PGR pede condenação de Eduardo Bolsonaro ao STF por coação
Procurador-geral afirma que ex-deputado tentou constranger ministros para interferir em processos judiciais.
O procurador-geral da República, Paulo Gonet, enviou ao Supremo Tribunal Federal as alegações finais pedindo a condenação do ex-deputado federal Eduardo Bolsonaro. A acusação sustenta que o parlamentar praticou coação no curso do processo, agindo de forma continuada para constranger ministros da Corte e interferir em ações penais relacionadas à tentativa de golpe de Estado. Eduardo Bolsonaro reside nos Estados Unidos desde o início de 2025 e é defendido pela Defensoria Pública da União após não apresentar advogados constituídos.
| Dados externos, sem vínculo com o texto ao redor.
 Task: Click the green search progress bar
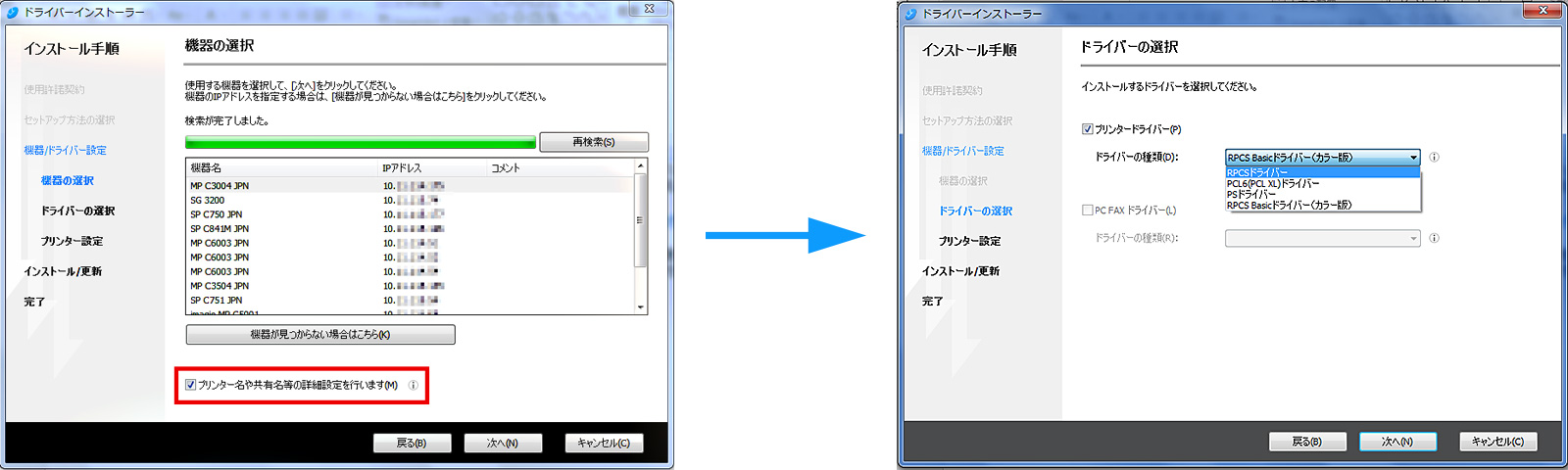[x=360, y=142]
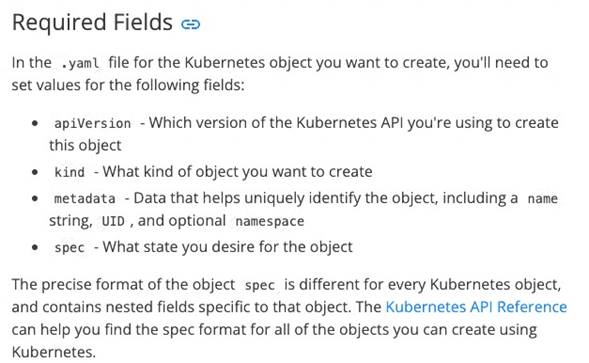The height and width of the screenshot is (363, 589).
Task: Click the bullet before apiVersion
Action: (35, 123)
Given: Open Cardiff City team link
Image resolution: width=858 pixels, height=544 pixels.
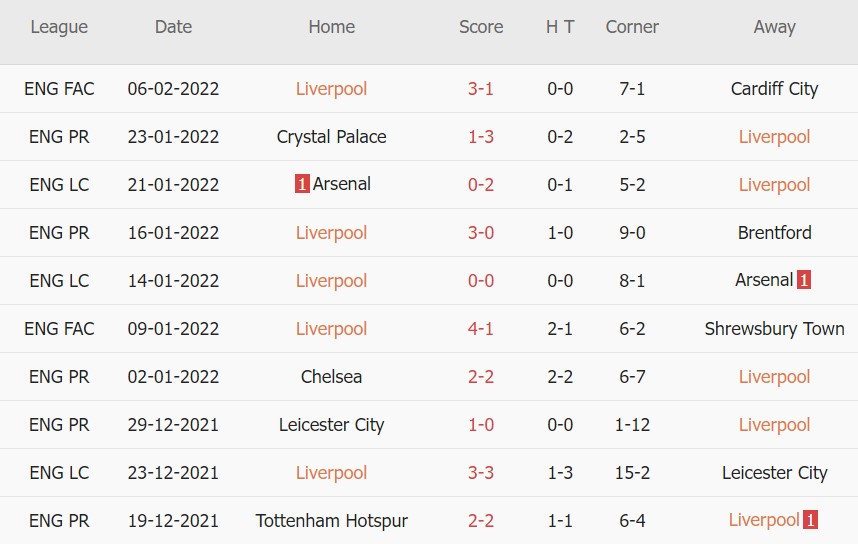Looking at the screenshot, I should point(774,89).
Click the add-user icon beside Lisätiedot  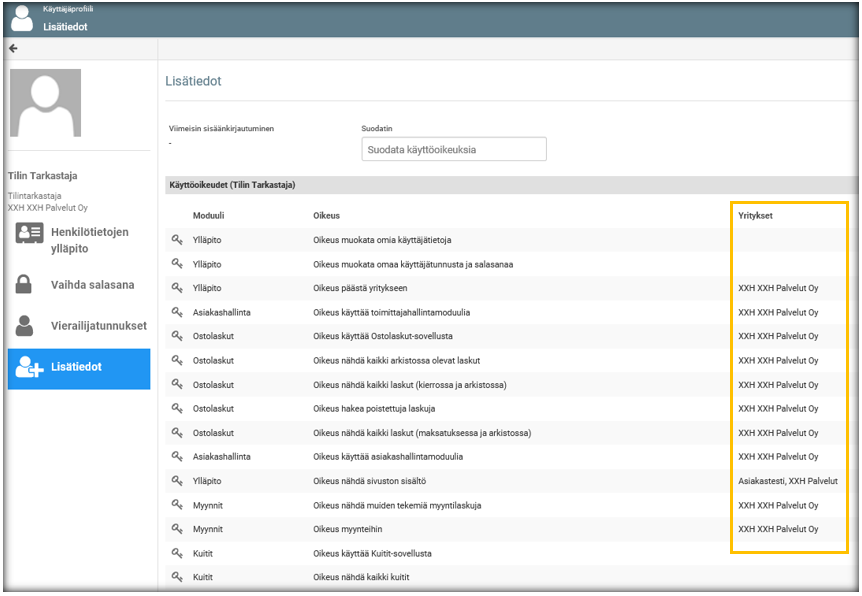click(29, 368)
Segundo o documento enviado ao ministro Alexandre de Moraes nesta segunda-feira, 11 de maio, as condutas criminosas basearam-se na ameaça de sanções estrangeiras contra membros do STF e contra o próprio Brasil. A denúncia aponta que as articulações, realizadas em solo norte-americano, mobilizaram agentes políticos locais para impor gravames a cidadãos brasileiros. O objetivo central seria pressionar o Judiciário a não condenar o ex-presidente Jair Bolsonaro no âmbito das investigações sobre a trama golpista.
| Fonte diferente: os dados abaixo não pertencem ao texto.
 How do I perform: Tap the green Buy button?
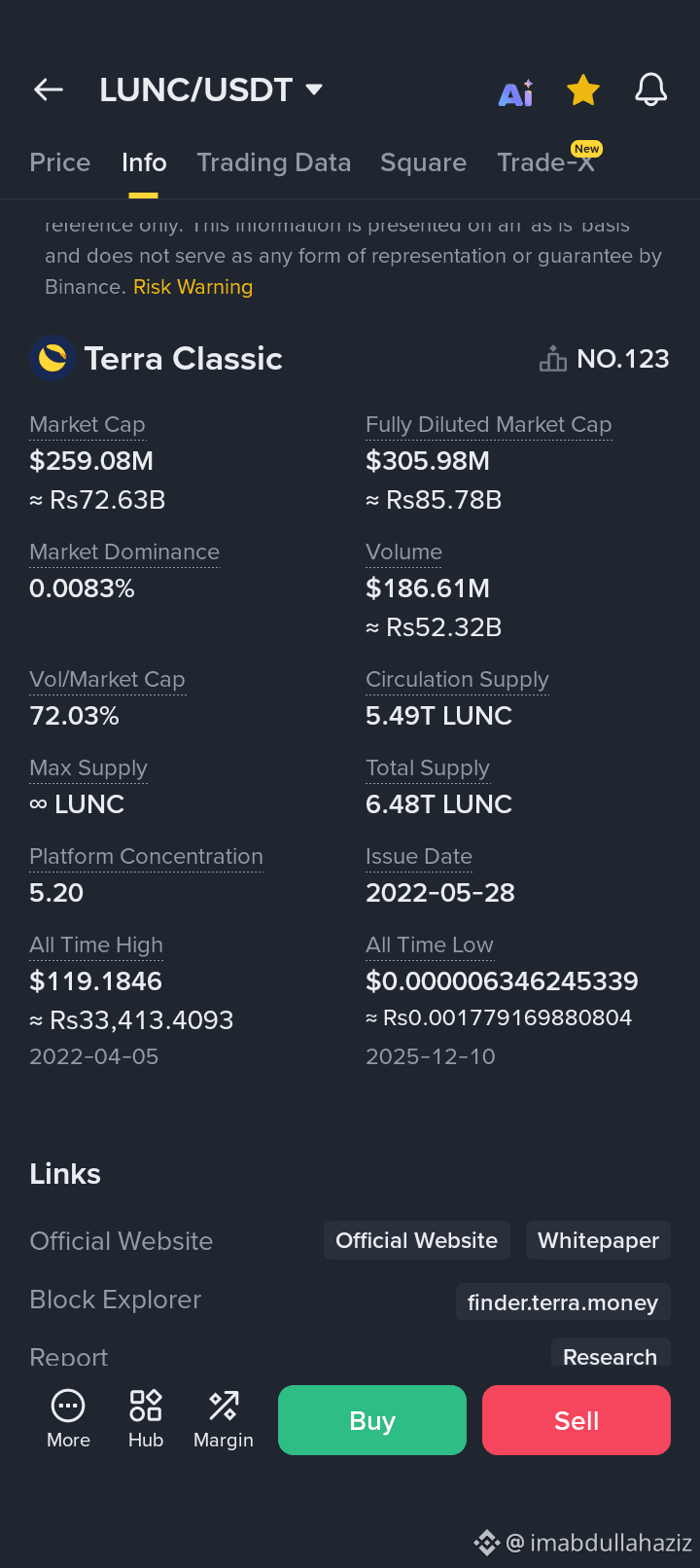click(372, 1420)
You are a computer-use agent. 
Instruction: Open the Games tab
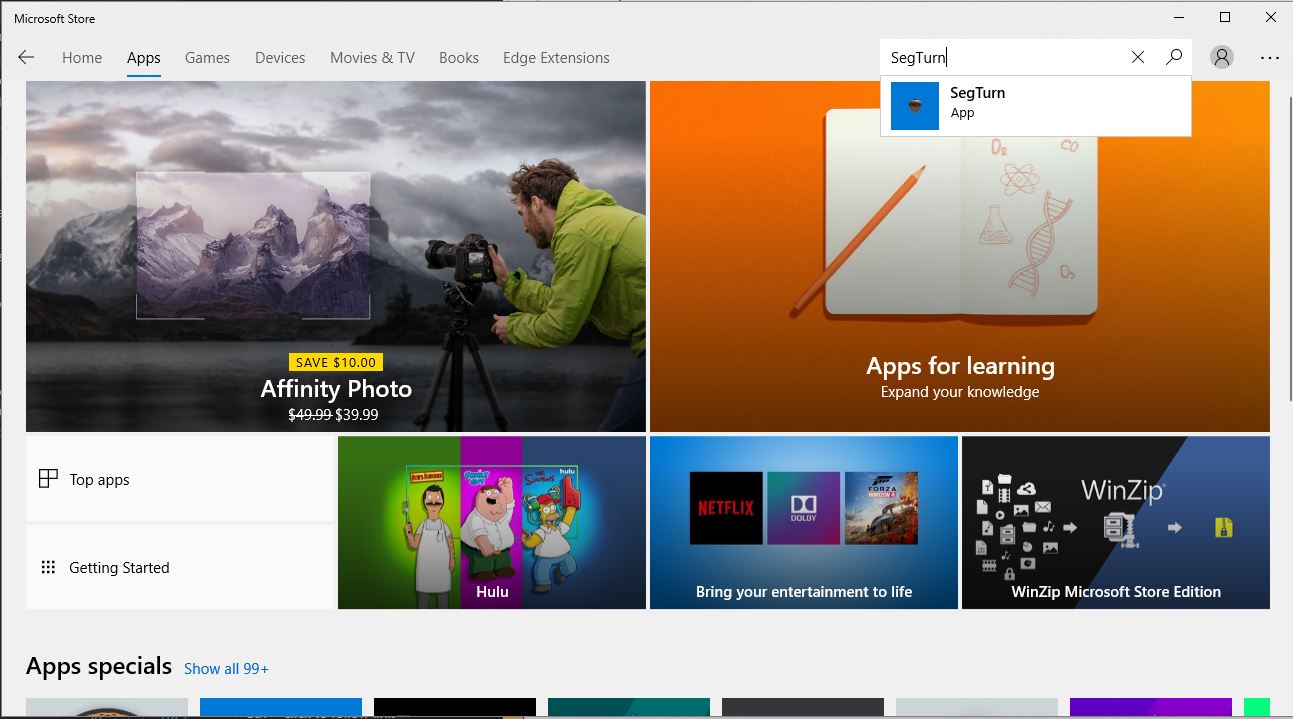click(207, 58)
A investigação utiliza dados extraídos de celulares apreendidos e declarações públicas em redes sociais para embasar a tese de obstrução à Justiça. A PGR destaca que as ações da dupla formada por Eduardo e Paulo Figueiredo resultaram em medidas econômicas, como o tarifaço dos Estados Unidos contra o Brasil, posteriormente suspenso pela Suprema Corte estadunidense. O processo segue em tramitação para apurar se as iniciativas buscavam beneficiar diretamente o ex-presidente, já condenado em outras instâncias.